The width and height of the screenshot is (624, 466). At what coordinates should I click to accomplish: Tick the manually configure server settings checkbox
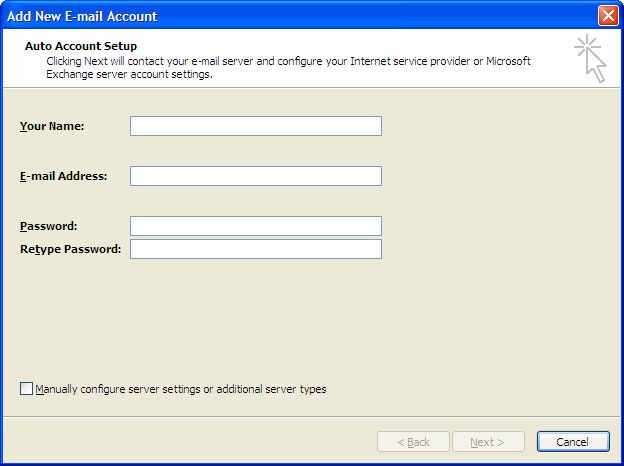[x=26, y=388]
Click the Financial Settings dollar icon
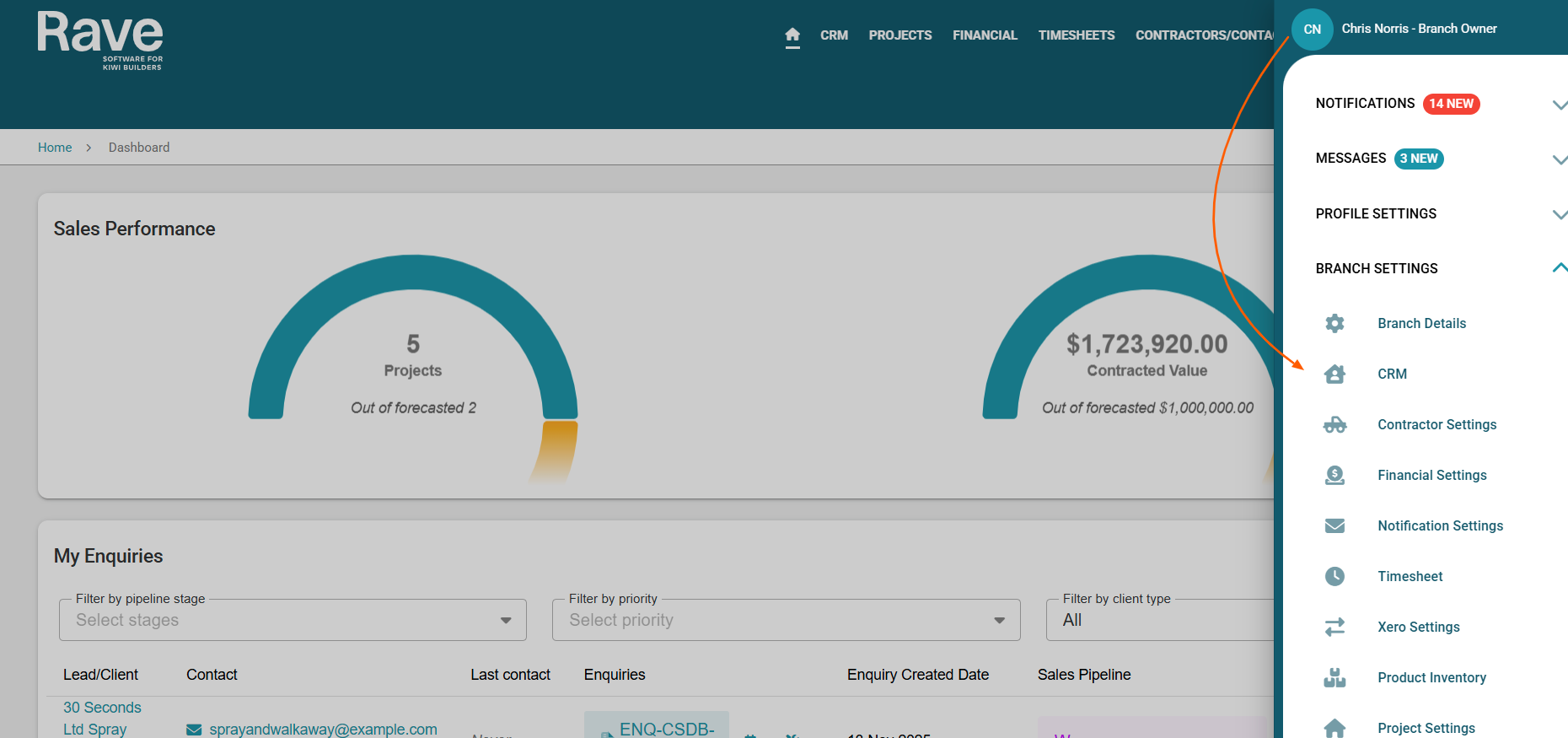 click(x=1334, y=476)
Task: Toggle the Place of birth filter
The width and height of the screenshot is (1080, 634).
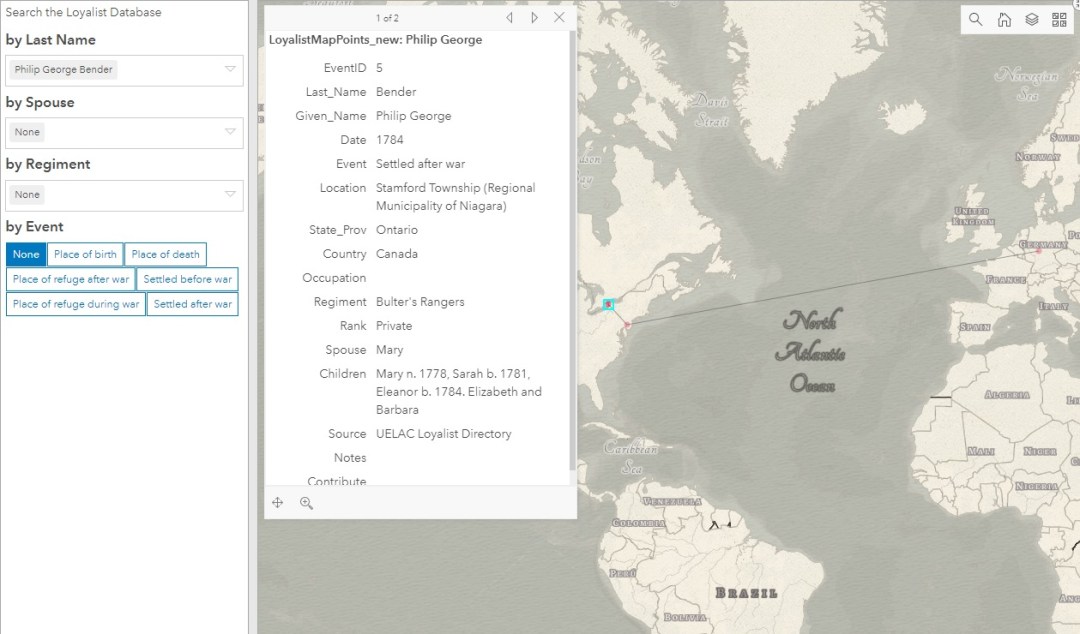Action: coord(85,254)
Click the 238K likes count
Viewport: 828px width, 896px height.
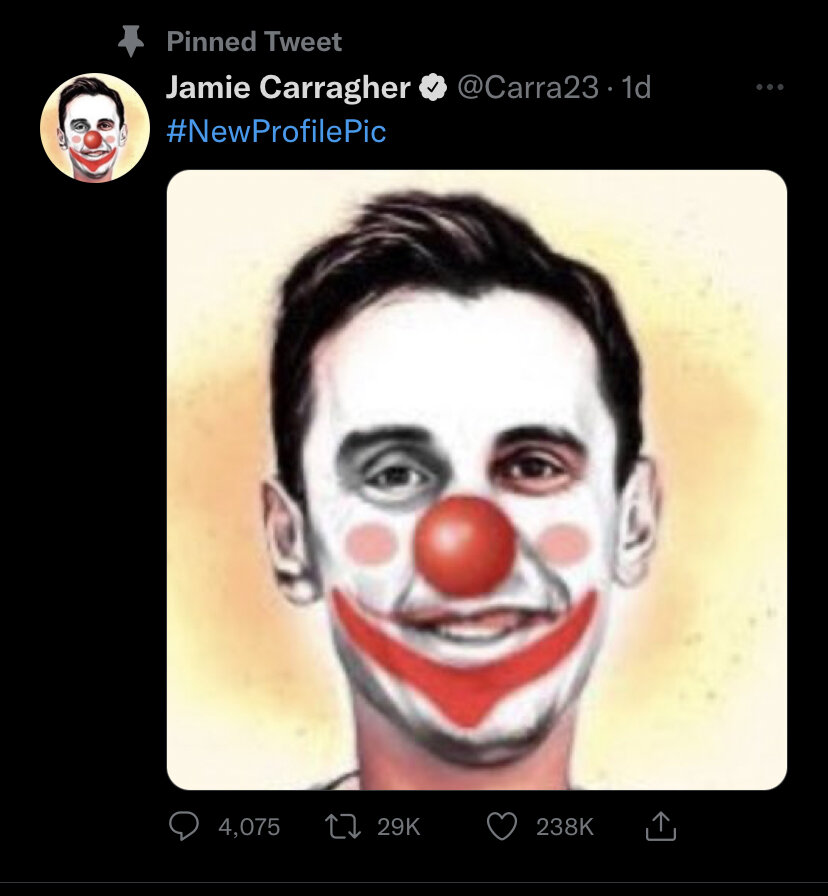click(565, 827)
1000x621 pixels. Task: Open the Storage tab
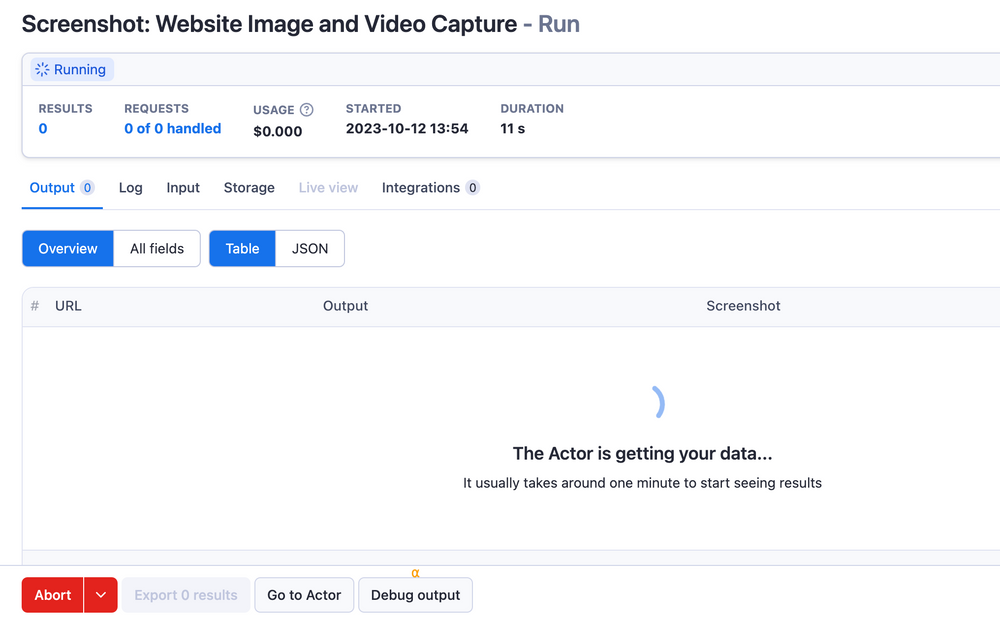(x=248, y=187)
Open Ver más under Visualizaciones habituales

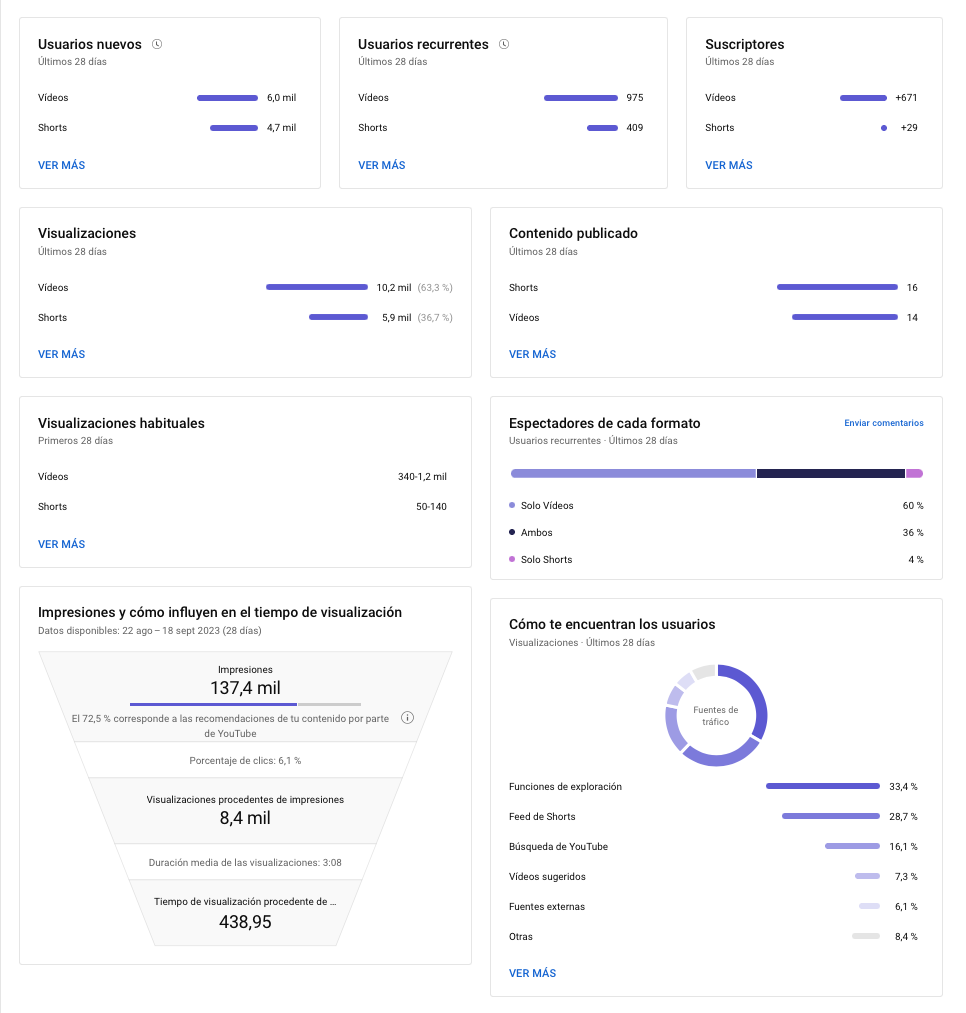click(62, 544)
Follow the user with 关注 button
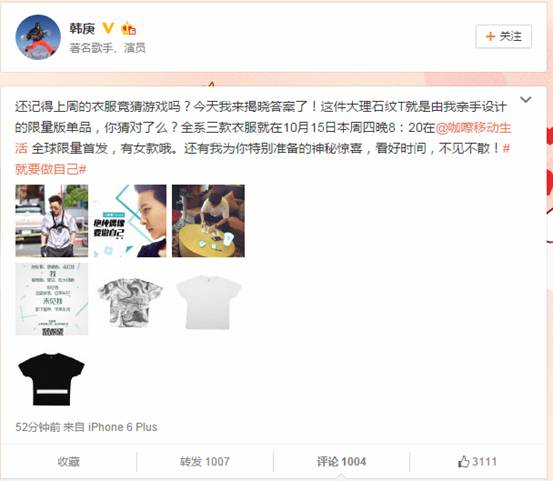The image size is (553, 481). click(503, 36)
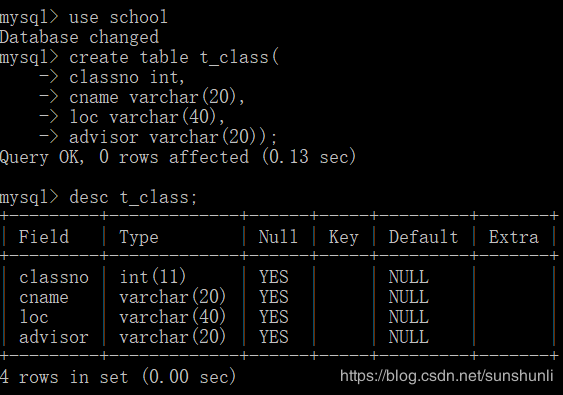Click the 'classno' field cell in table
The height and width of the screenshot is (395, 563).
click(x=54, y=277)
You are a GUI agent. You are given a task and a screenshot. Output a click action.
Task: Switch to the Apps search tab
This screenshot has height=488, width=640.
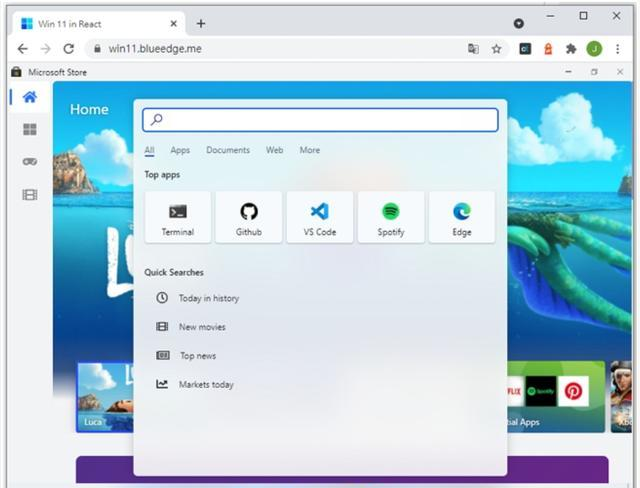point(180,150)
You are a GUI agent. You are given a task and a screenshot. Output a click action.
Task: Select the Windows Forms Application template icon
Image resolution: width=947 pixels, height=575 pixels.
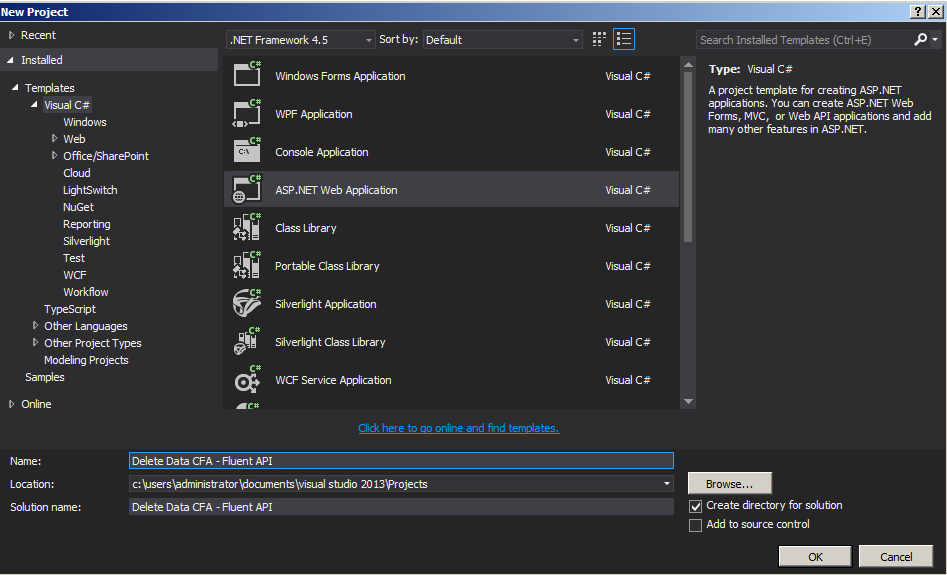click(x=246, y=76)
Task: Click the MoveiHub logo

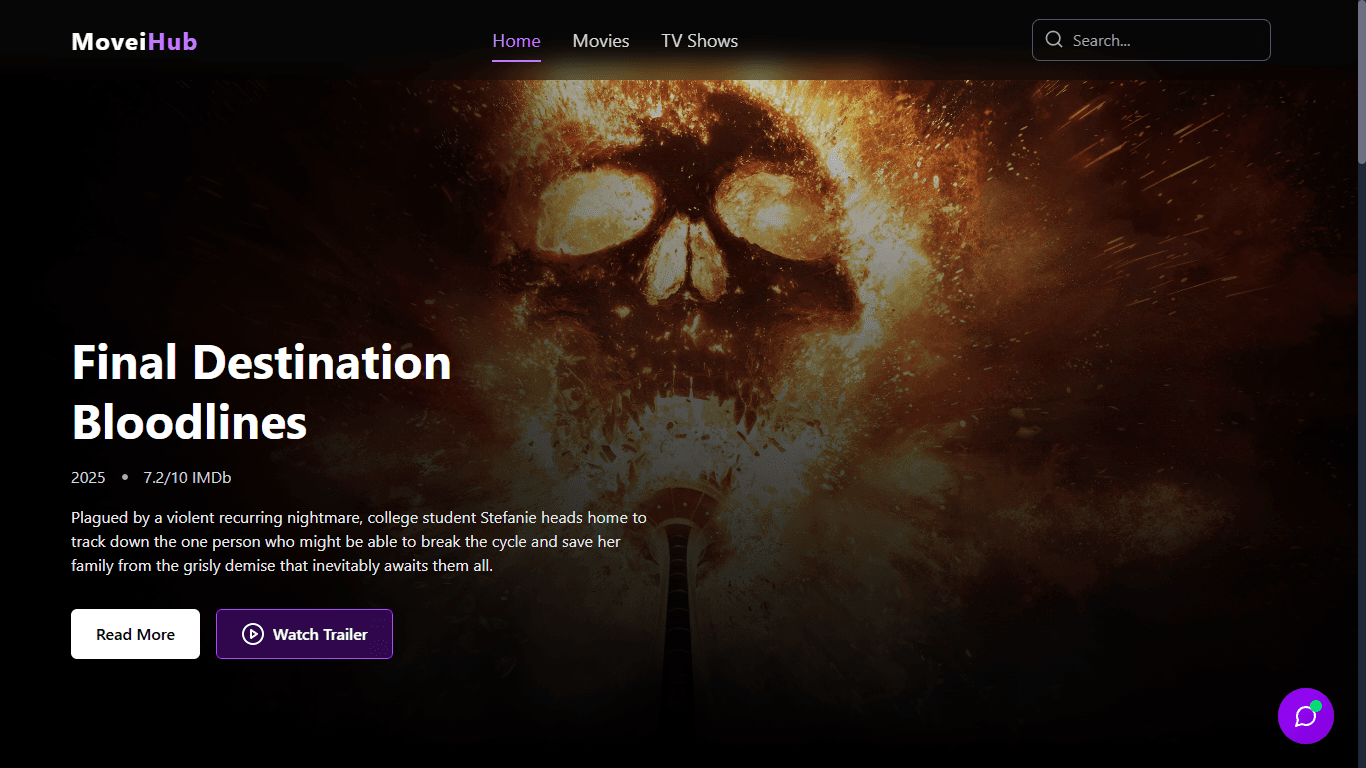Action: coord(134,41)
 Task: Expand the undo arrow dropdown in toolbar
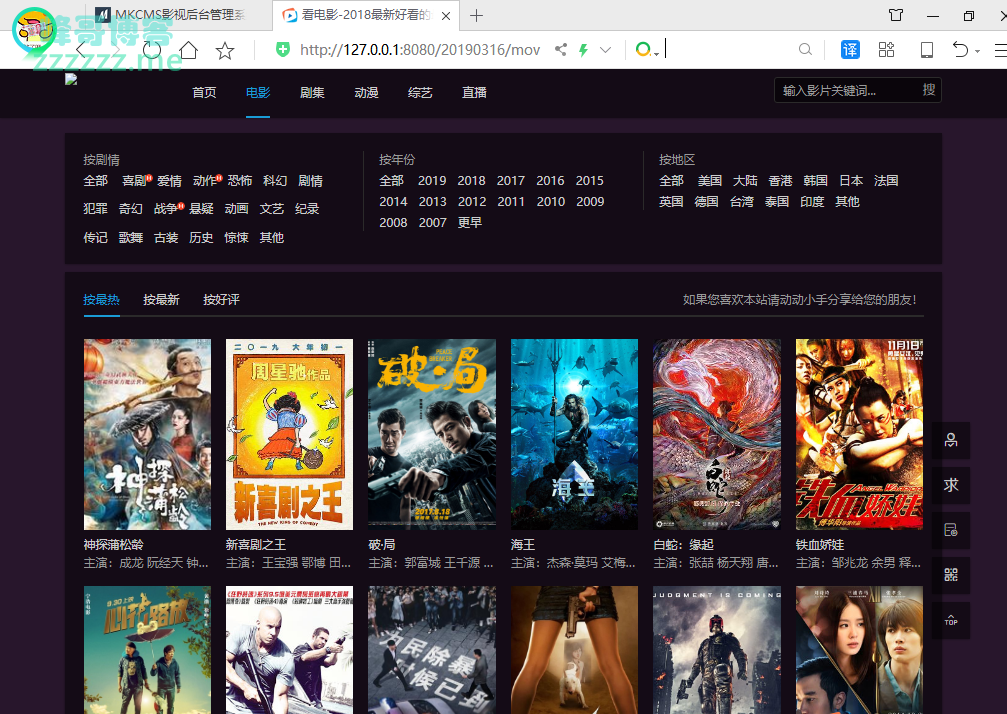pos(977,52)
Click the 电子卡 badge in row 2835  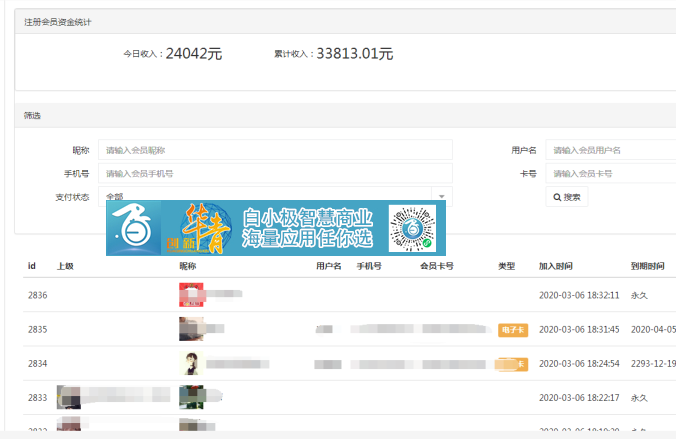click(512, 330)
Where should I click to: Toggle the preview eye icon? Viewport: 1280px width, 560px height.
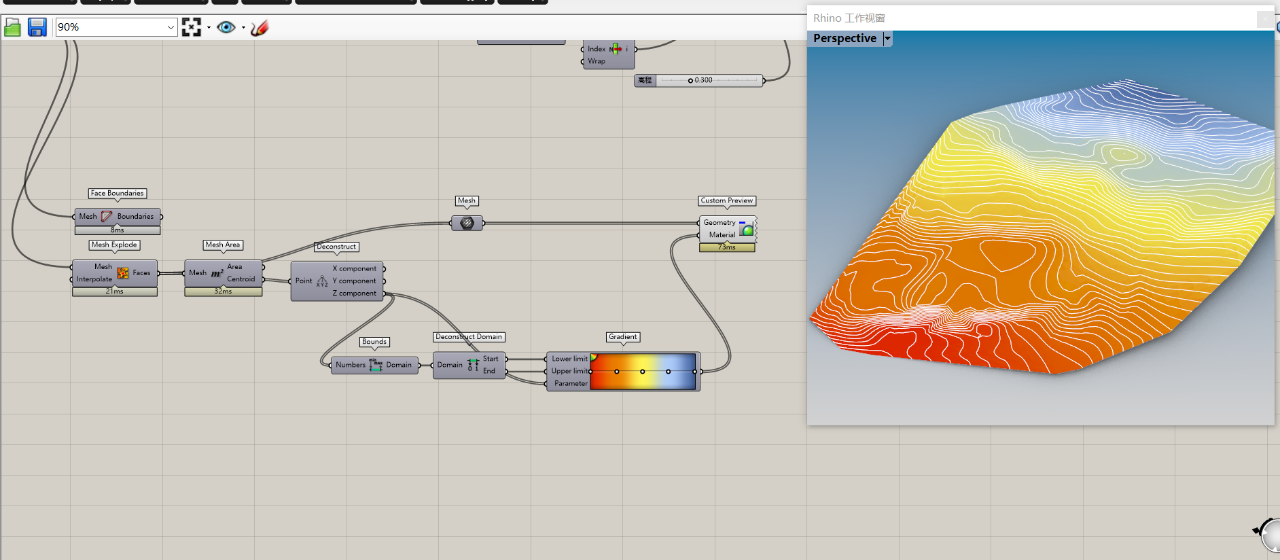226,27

··········

> **PROBLEM TO WORK ON**
In the records above, locate the line with "Where should I"; output it and each line after it through the last one, exactly, omitting pictures.

> **RESPONSE BELOW**
Where should I click to: Toggle the preview eye icon? Viewport: 1280px width, 560px height.
226,27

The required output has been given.